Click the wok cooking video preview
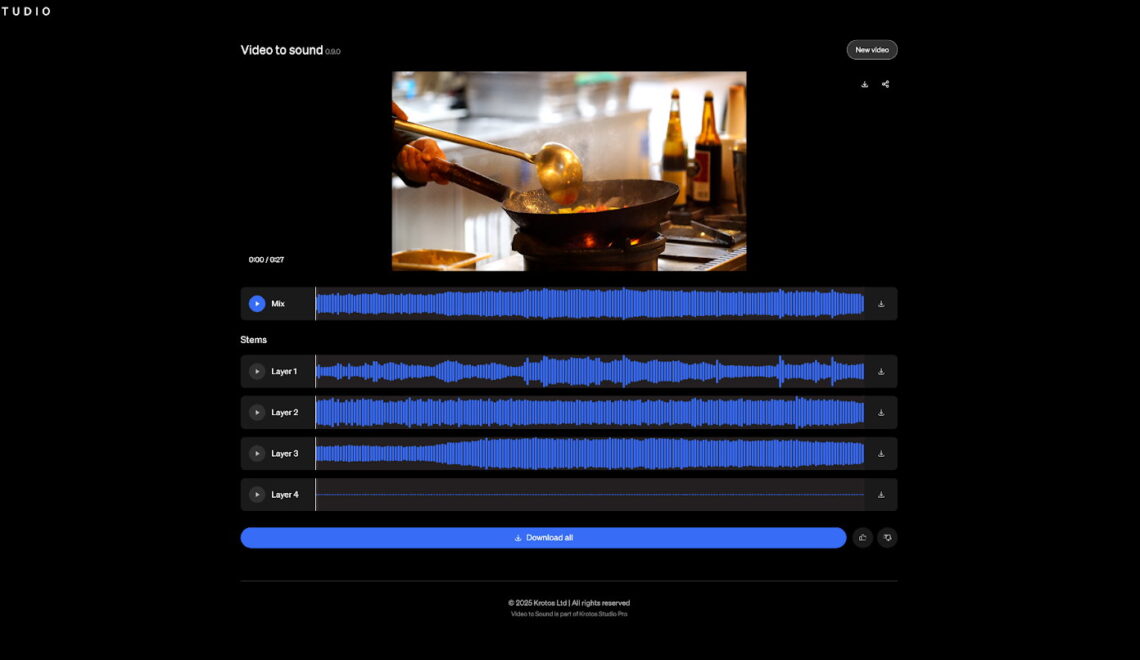1140x660 pixels. tap(569, 171)
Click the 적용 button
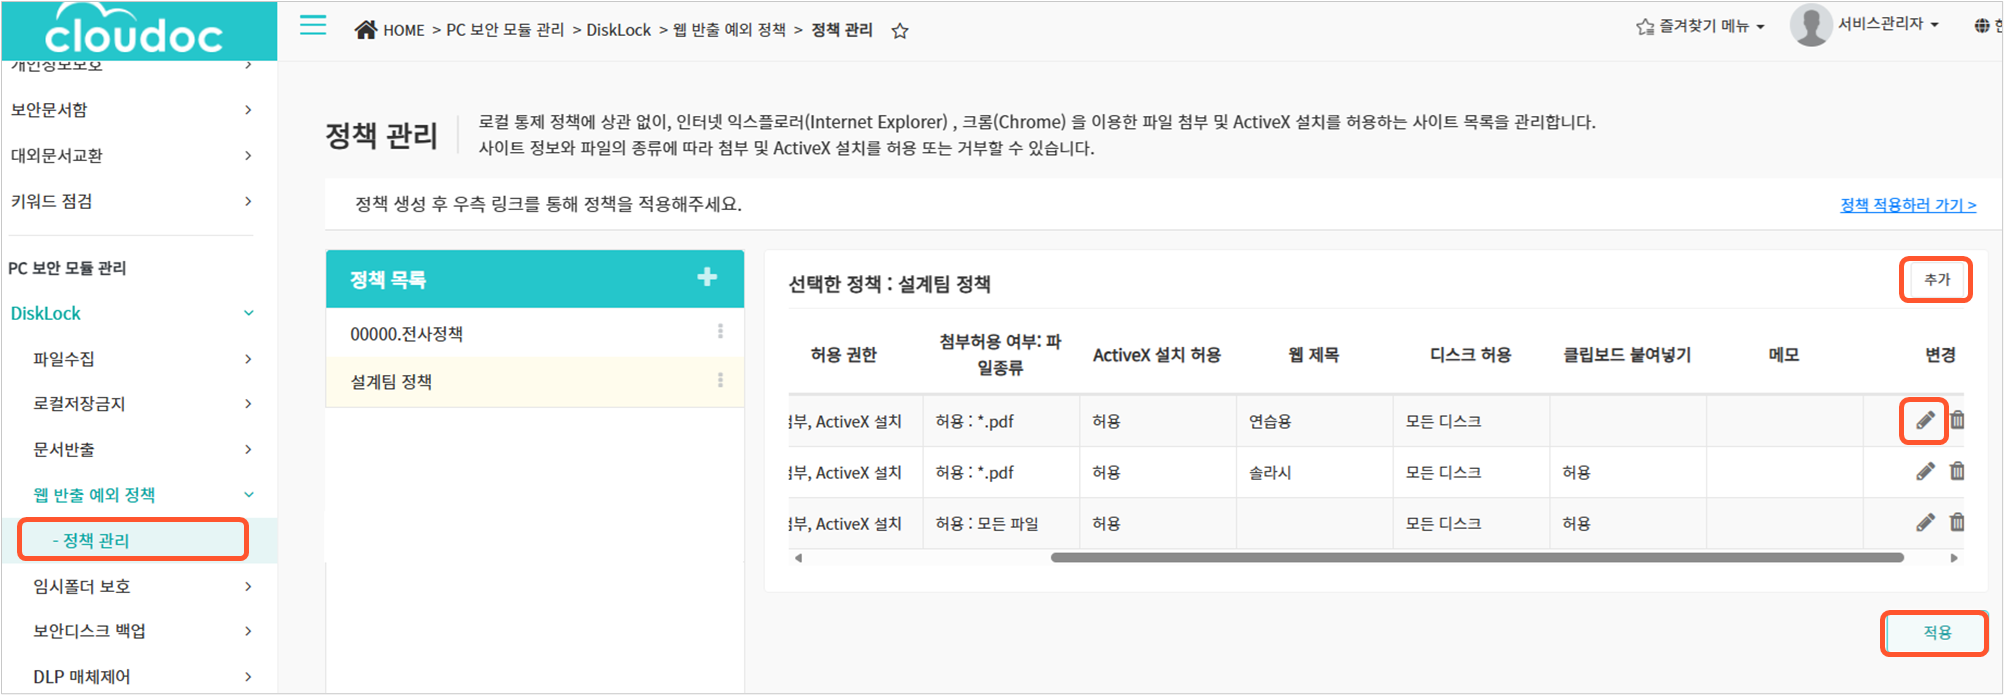This screenshot has height=695, width=2004. [1935, 633]
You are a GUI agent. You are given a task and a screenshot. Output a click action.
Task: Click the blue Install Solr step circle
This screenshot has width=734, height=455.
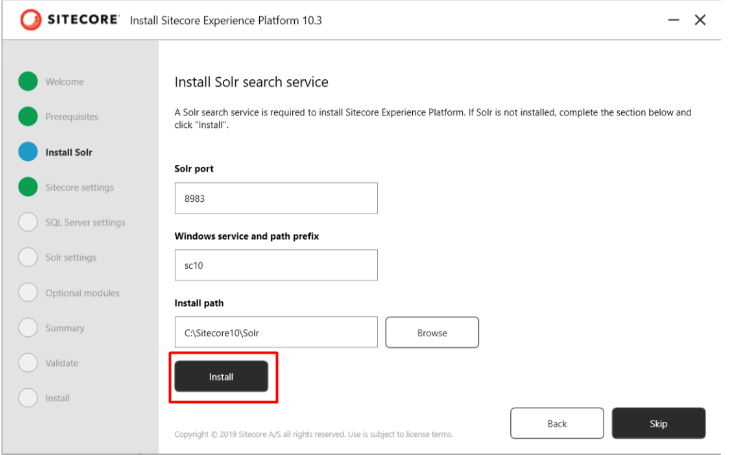28,152
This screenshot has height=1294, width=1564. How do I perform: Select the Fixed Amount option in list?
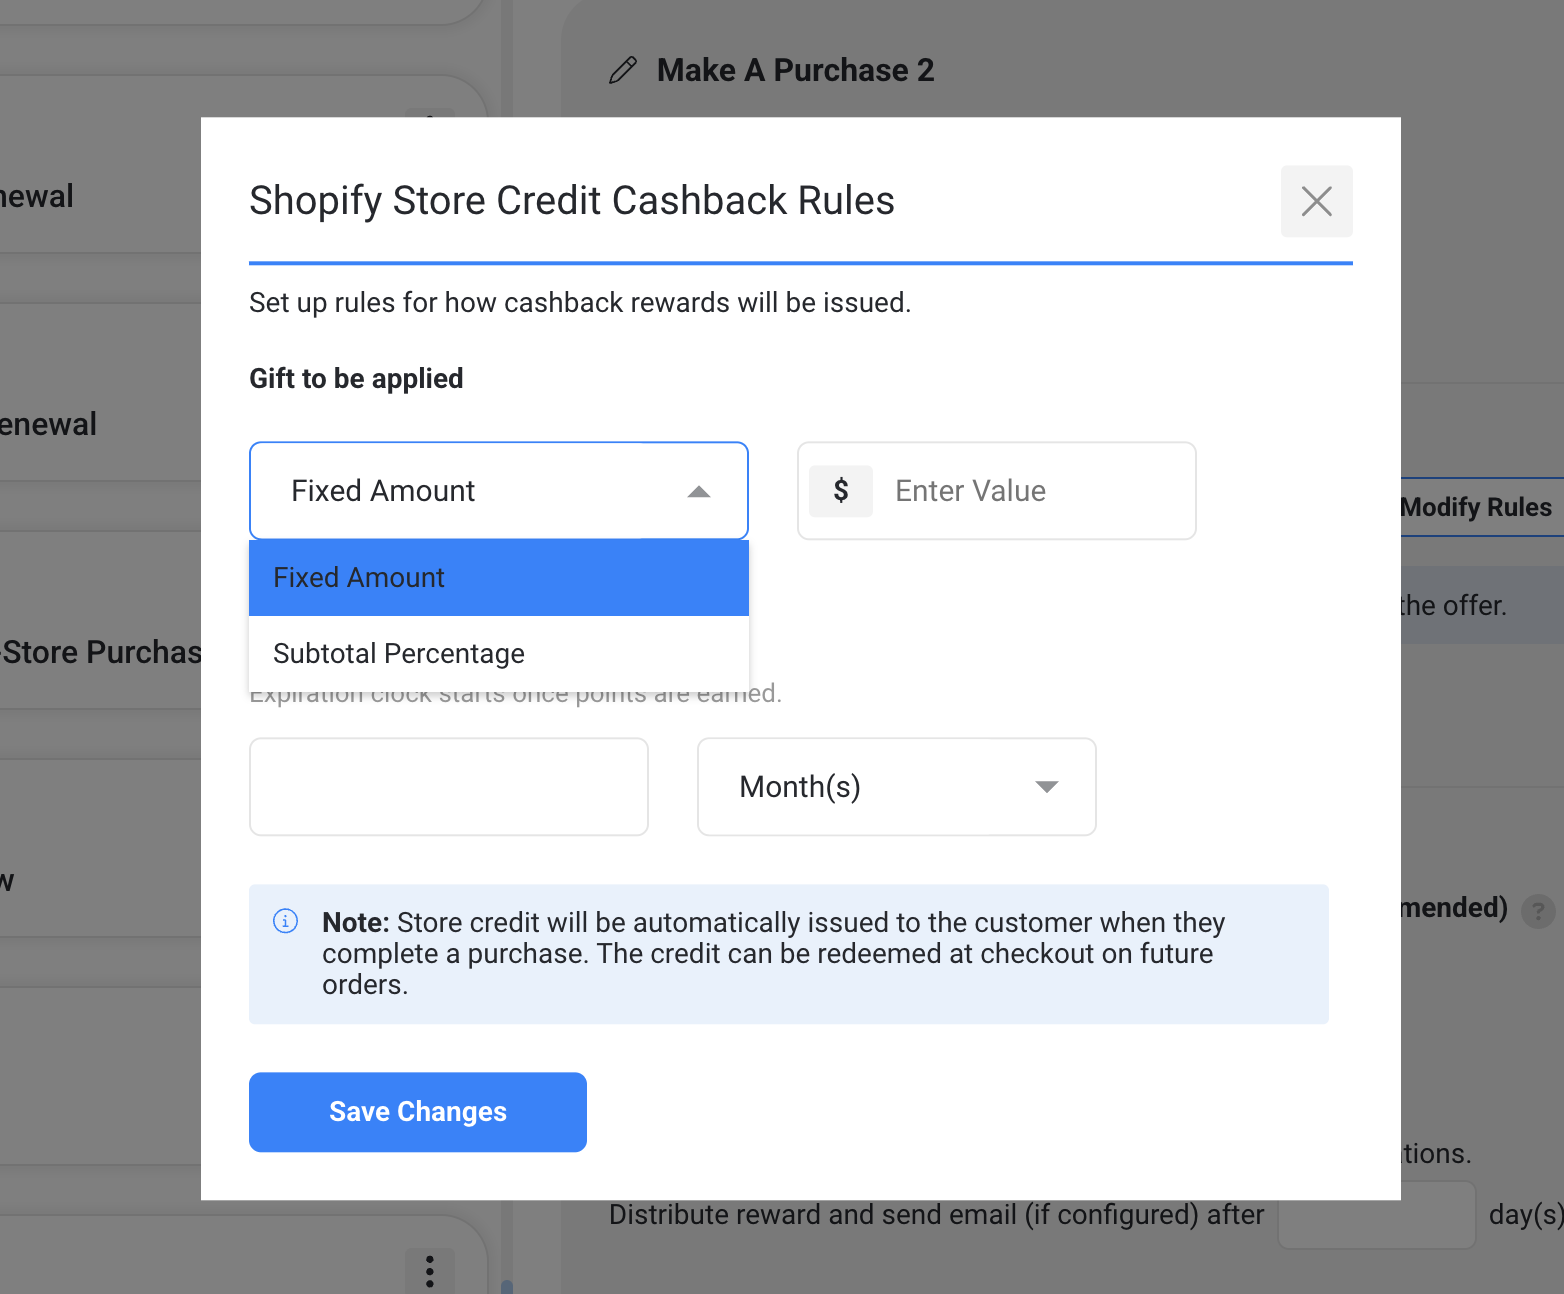click(498, 578)
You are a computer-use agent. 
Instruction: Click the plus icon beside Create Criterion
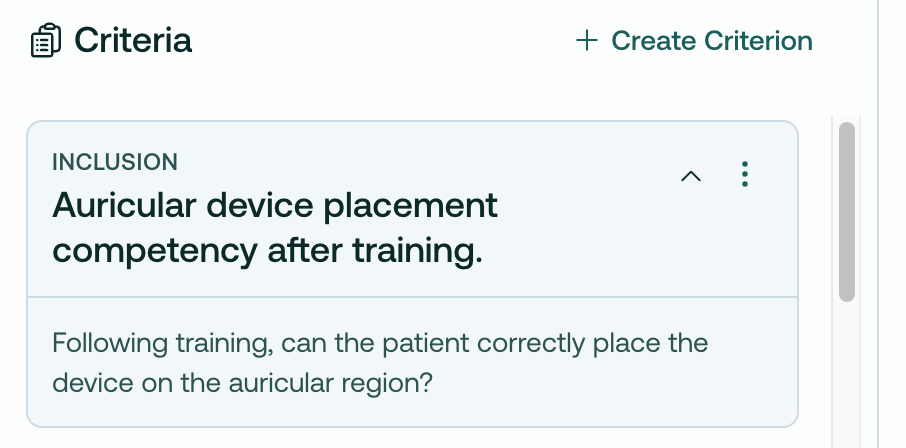pos(586,40)
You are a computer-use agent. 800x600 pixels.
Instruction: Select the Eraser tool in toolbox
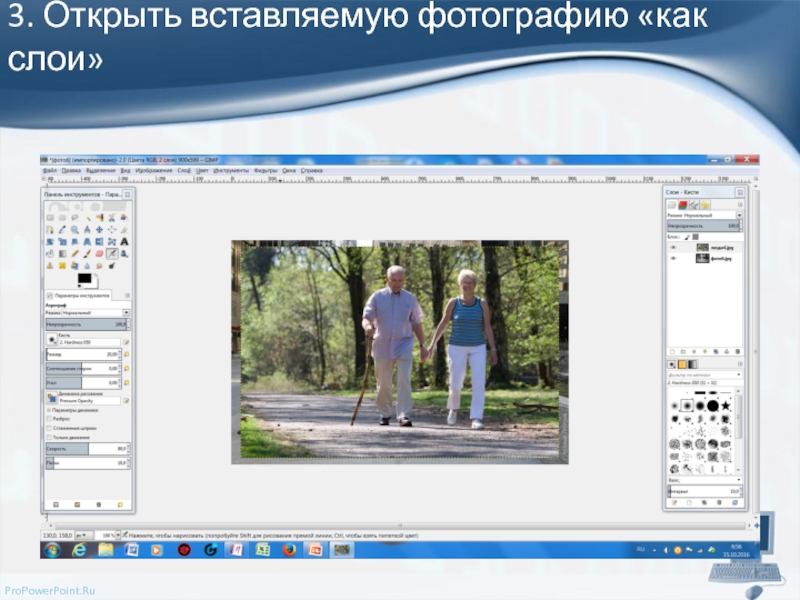point(100,253)
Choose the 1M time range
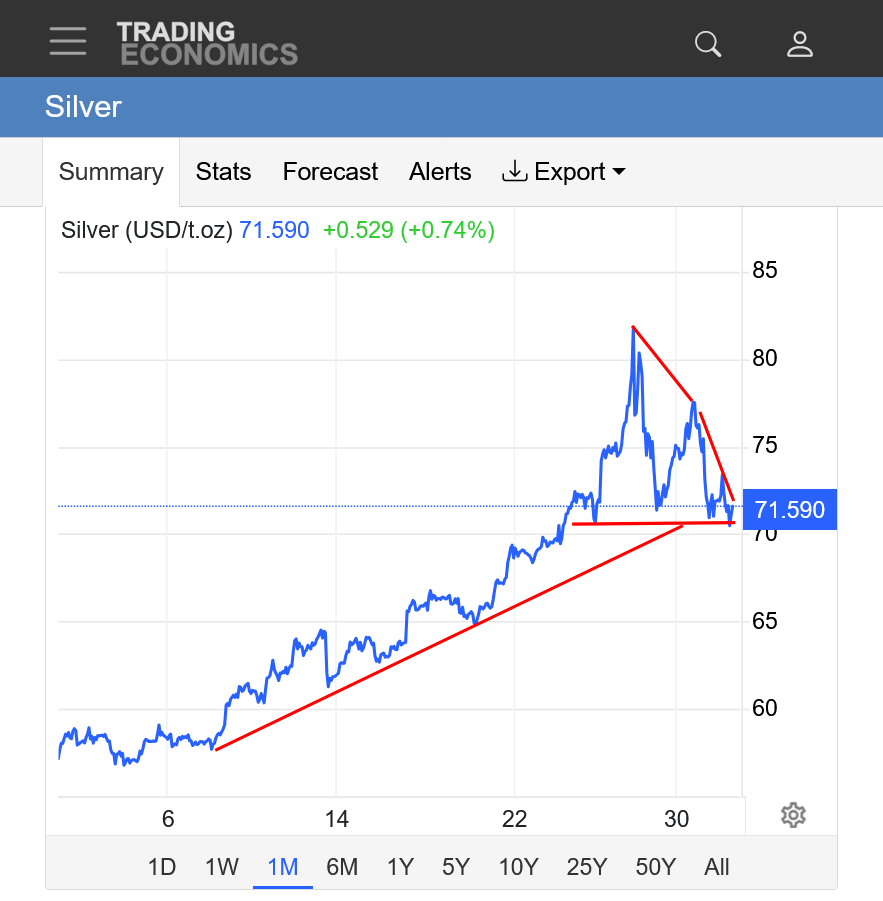The width and height of the screenshot is (883, 901). click(283, 867)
★ ★ ★ ★ ★
*REQUIRED WORK*
Output each of the lines above exactly, apart from the images.

*EXERCISE RESPONSE*
Click the wok cooking video preview
1140x660 pixels. tap(569, 171)
Click the 적용 button
This screenshot has height=695, width=2004. [1935, 633]
You are a GUI agent. You are given a task and a screenshot. Output a click action.
Task: Click the blue Install Solr step circle
This screenshot has width=734, height=455.
28,152
This screenshot has height=1294, width=1564. How do I perform: Select the Fixed Amount option in list?
click(498, 578)
You are a computer-use agent. 
Instruction: Click the plus icon beside Create Criterion
pos(586,40)
You are a computer-use agent. 800x600 pixels.
Instruction: Select the Eraser tool in toolbox
point(100,253)
Choose the 1M time range
The width and height of the screenshot is (883, 901). click(283, 867)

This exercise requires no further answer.